[Stored items from a collection]
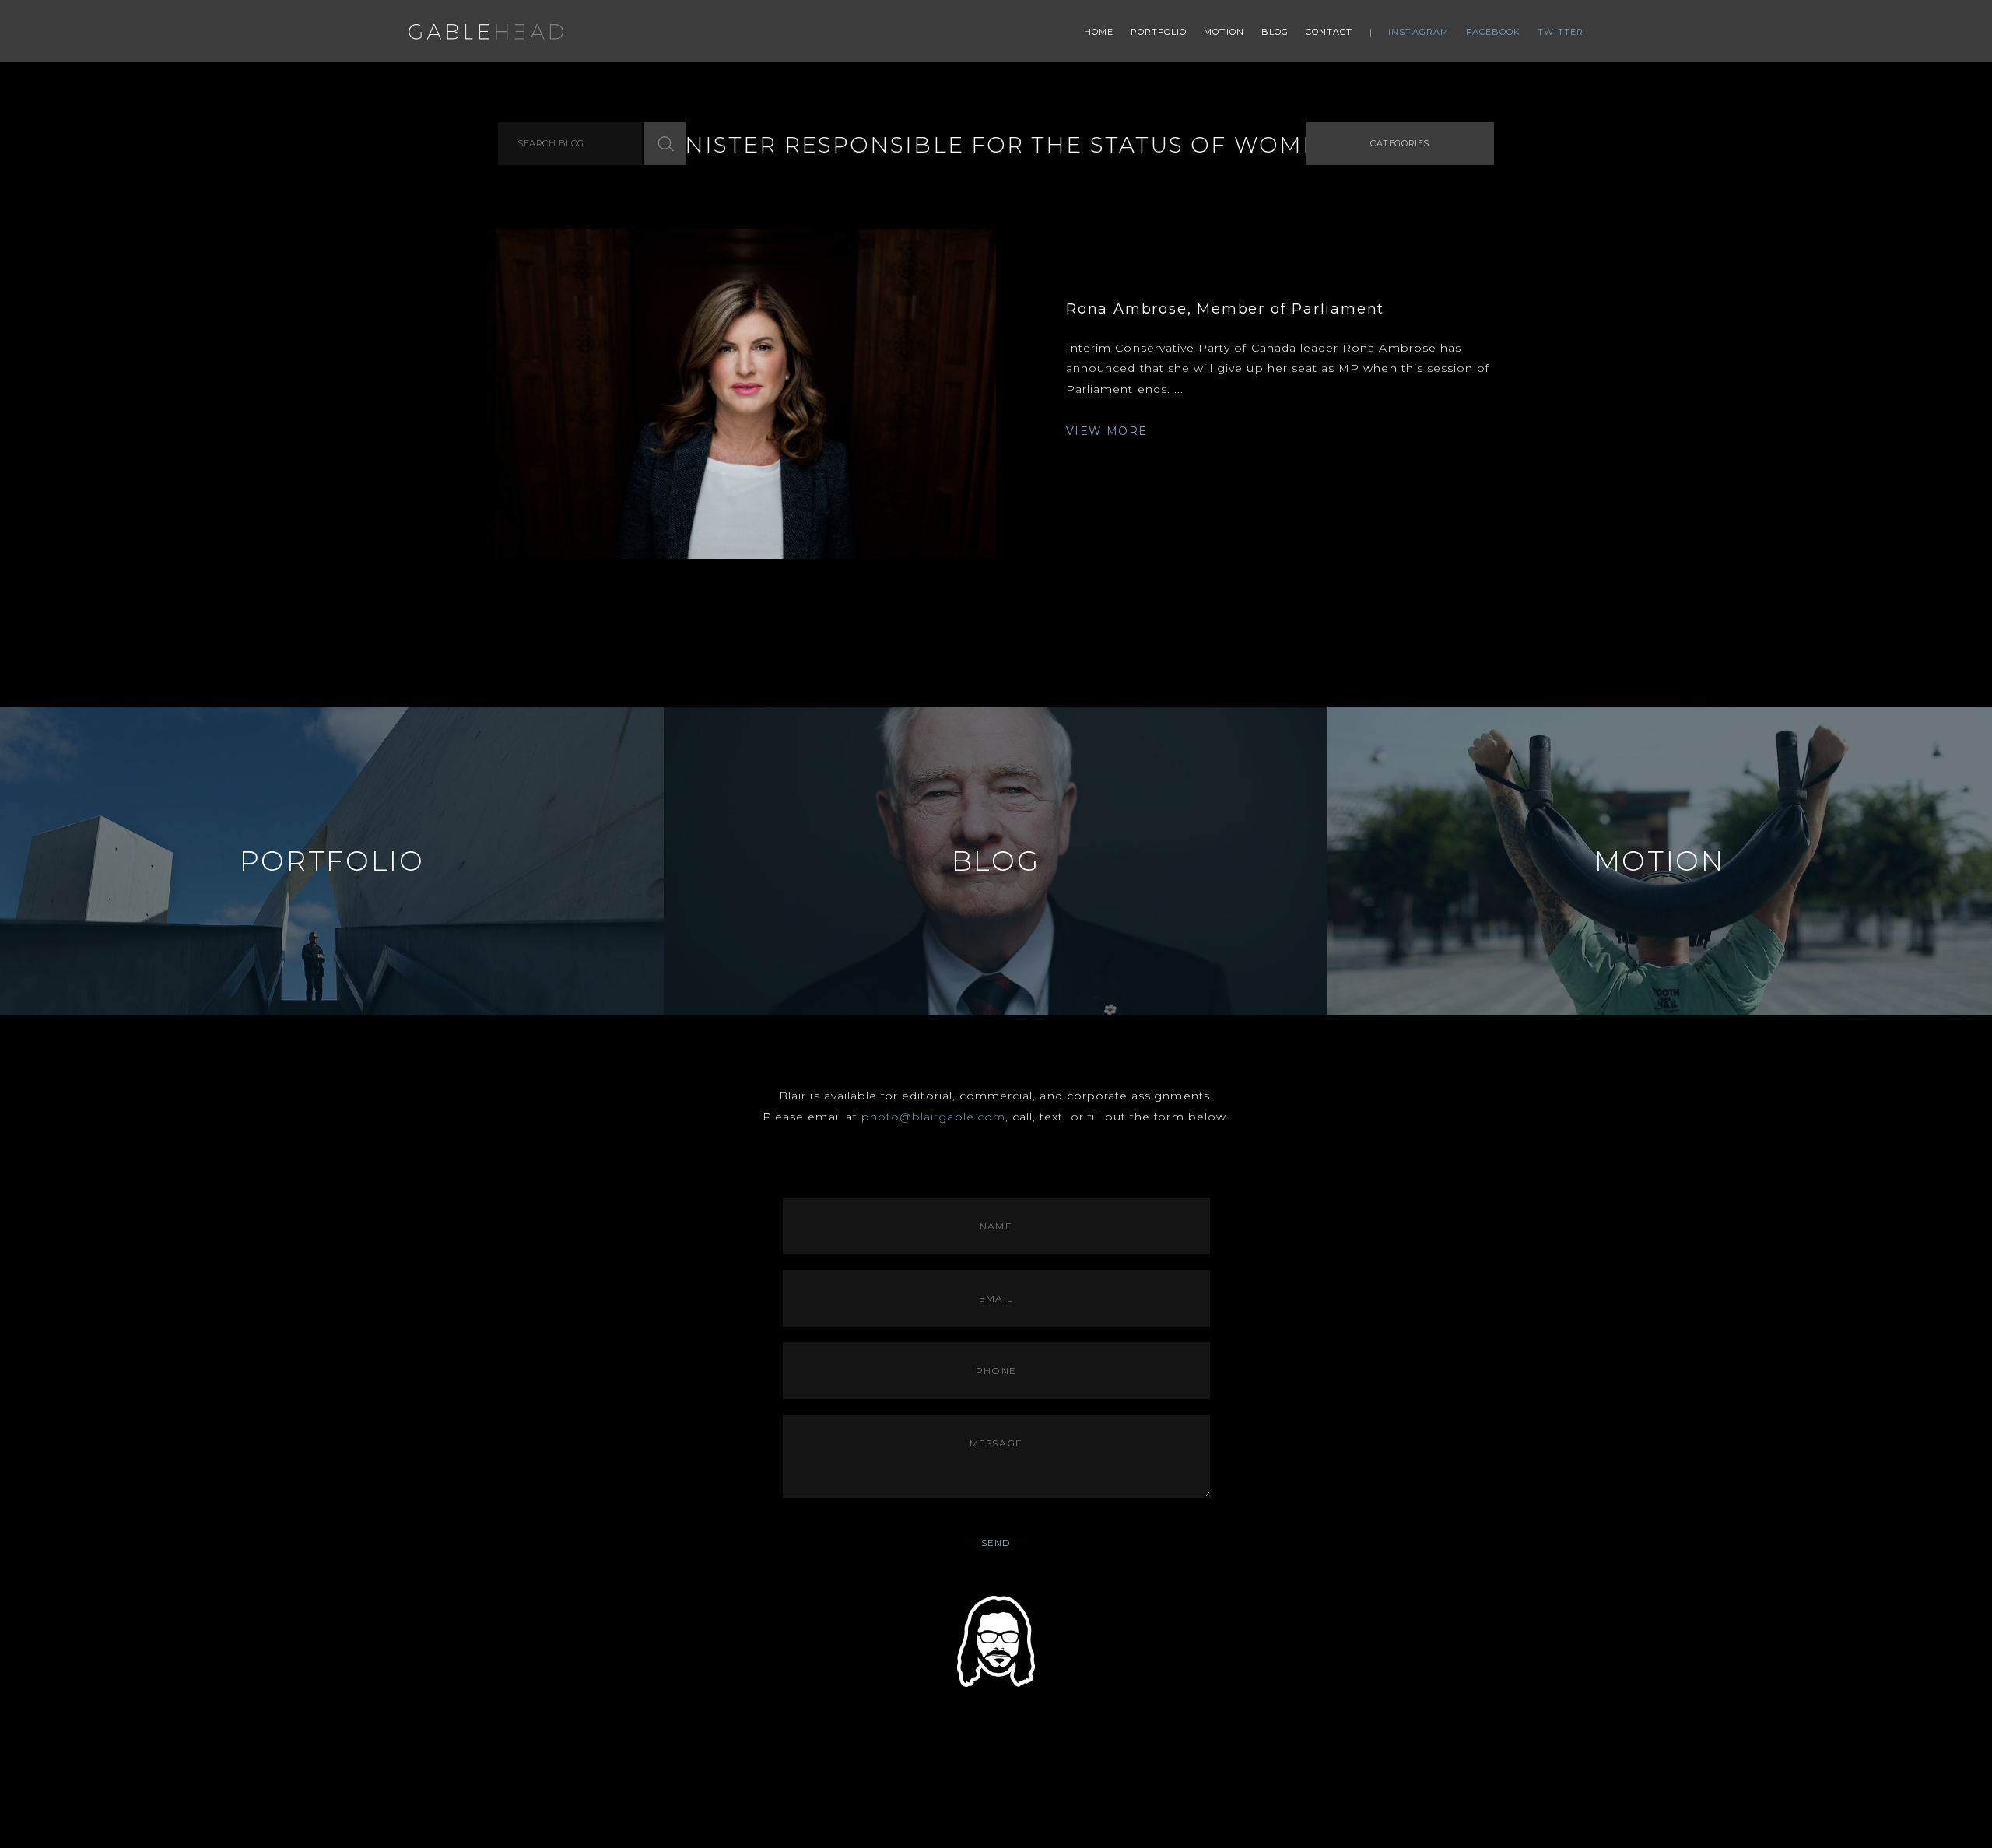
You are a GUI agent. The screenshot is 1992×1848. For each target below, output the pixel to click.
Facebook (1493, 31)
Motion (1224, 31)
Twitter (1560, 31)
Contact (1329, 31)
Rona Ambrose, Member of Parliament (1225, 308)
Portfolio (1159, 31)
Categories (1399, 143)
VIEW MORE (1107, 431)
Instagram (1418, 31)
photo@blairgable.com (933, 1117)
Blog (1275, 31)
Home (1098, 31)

WORK ITEM ->
Every entry should be returned exactly as written, minus the pictures.

WRITTEN REPLY ->
You are a GUI agent. The screenshot is 1992×1848. For each target below, output the pixel to click.
Facebook (1493, 31)
Motion (1224, 31)
Twitter (1560, 31)
Contact (1329, 31)
Rona Ambrose, Member of Parliament (1225, 308)
Portfolio (1159, 31)
Categories (1399, 143)
VIEW MORE (1107, 431)
Instagram (1418, 31)
photo@blairgable.com (933, 1117)
Blog (1275, 31)
Home (1098, 31)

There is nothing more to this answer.